Myth or Reality?

Platonic, according to Merriam Webster, is of, relating to, or being a relationship marked by the absence of romance or sex. Hmm .  .   .maybe someone can explain this to me.  Apparently, in recent years, there has been a surge in “serious” relationships across genders referred to as “platonic.”  With women and men co-mingling in the work force, “serious” friendships (between opposite sexes) have become part of the new relationship wave.

Large amounts of literature in the form of magazine articles, blogs etc. have surfaced regarding this phenomena (for this blog, I’m referencing male/female platonic relations). “Boundaries” arises as the catch term of the articles as well as “feelings.”  “Boundaries,” these articles/essays suggest, are important because one wouldn’t want one’s significant other to feel threatened or jealous by spending too much time with one’s platonic friend.

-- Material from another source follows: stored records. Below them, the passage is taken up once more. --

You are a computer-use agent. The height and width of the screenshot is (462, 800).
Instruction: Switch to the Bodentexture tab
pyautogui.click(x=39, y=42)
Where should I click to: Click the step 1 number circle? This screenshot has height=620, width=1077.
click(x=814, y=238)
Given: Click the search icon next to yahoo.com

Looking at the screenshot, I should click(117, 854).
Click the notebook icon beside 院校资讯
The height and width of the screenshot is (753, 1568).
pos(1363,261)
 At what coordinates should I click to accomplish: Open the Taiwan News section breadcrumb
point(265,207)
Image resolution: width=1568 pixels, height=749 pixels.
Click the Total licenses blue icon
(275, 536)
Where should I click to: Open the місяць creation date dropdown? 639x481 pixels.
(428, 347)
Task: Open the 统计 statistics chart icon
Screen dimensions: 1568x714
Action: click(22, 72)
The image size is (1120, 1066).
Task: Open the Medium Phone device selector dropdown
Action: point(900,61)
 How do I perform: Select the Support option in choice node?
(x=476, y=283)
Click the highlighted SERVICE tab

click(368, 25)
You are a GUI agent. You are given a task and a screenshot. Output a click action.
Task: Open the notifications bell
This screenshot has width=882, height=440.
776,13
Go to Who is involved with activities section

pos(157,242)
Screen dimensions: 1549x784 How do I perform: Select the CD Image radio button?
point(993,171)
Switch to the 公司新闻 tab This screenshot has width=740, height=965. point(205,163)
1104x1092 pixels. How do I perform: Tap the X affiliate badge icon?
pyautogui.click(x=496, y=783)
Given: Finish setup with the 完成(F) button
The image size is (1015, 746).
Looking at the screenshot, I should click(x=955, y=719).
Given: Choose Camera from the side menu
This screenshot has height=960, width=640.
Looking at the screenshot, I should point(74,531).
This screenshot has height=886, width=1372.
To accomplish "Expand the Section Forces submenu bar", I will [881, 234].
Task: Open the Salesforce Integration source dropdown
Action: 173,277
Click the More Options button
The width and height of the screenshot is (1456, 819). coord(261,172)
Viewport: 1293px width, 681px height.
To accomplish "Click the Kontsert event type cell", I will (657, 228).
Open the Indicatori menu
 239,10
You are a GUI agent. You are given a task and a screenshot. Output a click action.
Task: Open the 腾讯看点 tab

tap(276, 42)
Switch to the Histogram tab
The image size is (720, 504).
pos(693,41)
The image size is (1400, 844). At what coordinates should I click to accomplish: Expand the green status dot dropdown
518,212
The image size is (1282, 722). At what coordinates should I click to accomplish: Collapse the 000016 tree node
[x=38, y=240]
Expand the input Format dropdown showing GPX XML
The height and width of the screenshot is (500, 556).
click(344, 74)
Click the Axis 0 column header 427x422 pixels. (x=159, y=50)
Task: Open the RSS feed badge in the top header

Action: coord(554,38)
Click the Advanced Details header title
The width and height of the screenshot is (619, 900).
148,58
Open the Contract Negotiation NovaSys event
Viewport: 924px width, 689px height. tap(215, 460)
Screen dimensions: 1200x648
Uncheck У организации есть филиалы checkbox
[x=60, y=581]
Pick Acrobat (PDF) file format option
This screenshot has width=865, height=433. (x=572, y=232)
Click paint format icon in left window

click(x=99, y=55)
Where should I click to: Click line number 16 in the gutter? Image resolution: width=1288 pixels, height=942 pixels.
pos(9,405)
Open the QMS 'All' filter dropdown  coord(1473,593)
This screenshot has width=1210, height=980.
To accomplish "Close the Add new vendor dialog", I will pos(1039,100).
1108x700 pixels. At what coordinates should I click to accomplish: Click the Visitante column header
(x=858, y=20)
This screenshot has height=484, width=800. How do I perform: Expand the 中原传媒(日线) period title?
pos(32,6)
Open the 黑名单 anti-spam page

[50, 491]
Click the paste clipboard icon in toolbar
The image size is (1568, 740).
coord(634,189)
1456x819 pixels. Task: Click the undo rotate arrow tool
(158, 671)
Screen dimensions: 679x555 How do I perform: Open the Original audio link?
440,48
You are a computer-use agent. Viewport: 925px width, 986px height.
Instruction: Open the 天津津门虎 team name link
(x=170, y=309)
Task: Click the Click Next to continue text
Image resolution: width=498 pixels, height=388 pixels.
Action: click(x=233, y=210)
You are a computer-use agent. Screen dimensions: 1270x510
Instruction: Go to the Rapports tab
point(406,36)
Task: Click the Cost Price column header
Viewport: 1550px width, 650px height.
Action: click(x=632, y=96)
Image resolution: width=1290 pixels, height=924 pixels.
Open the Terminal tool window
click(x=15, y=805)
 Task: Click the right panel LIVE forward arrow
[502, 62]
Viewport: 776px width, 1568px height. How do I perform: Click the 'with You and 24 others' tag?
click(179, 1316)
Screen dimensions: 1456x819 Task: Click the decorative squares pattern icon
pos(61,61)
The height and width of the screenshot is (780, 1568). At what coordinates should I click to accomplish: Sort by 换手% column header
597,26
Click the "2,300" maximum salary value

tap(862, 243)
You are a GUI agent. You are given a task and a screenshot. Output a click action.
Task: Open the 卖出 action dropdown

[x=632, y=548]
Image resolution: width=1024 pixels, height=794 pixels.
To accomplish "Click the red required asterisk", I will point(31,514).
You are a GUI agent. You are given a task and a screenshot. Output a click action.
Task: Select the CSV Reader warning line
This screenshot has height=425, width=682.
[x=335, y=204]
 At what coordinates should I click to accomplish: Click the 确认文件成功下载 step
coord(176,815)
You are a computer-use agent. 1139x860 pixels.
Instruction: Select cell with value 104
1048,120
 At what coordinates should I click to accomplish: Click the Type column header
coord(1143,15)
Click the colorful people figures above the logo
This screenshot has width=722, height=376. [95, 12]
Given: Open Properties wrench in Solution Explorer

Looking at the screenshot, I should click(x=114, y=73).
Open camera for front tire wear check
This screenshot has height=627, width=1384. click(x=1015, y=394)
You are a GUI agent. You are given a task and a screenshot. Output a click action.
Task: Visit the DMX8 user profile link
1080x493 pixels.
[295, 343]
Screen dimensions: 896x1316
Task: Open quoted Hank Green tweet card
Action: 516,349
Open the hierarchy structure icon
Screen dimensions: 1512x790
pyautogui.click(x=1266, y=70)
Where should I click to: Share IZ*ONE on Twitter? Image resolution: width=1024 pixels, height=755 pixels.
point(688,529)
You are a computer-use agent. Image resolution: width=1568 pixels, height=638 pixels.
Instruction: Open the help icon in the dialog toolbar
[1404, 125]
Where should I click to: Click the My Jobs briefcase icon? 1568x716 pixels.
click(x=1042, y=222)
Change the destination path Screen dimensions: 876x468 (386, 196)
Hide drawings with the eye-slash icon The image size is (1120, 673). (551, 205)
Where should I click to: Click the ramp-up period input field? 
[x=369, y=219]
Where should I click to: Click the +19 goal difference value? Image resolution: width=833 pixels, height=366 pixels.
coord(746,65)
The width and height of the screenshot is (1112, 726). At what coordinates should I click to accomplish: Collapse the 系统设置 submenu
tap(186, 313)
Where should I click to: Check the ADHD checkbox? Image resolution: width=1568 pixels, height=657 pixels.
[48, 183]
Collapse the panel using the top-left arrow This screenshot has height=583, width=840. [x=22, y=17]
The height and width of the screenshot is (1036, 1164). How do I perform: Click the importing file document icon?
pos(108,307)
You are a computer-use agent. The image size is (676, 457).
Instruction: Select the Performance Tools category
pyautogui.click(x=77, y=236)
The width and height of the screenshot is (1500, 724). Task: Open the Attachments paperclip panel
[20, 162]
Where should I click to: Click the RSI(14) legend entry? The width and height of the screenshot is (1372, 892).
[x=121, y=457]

One is supposed to be honest about “feelings” as well. If romantic feelings are present, then how can the relationship be platonic? Another definition, according to Plato, says that a relationship is platonic if romantic feelings are suppressed. Not sure if Freud would agree with that one. While Freud would not address the morality of the ideology, he was not a fan of people repressing feelings.

My question is, can women and men (in committed relationships) have true, platonic relationships outside of their committed relationships?  I’m talking “serious” platonic friendships here. Hanging out all the time. Talking on the phone for hours. Sharing emotional intimacy.

I have no doubt, being a heterosexual woman, that I have deep, platonic love for my best, female friends and that my love for them is just that, platonic. Yet, I’m not buying this modern definition of the “serious” platonic relationship (based on a philosopher who lived between 429-423 BC).  Am I totally old school in believing that, when one is in a committed relationship (whether married or BF/GF), maintaining “serious” platonic, opposite sex friends is pushing the envelope? Again, I qualify the opposite sex, platonic relationship as large chunks of time spent with each other.

Yes, I do have male friends in committed relationships. I am single. However, I am conscious of my “friends” realities and act accordingly, as acquaintances or professionally (if work related). We’re not shooting the breeze, grabbing lattes and dishing.  I can close with the realization that I’m content to be single. If I enter into a BF relationship again, we will need to view this issue in a similar manner. Otherwise, it won’t work for me. I’m peeling a label and sticking it on this blog, “serious” platonic friendships outside committed relationships, busted. Convince me (okay, try to) otherwise.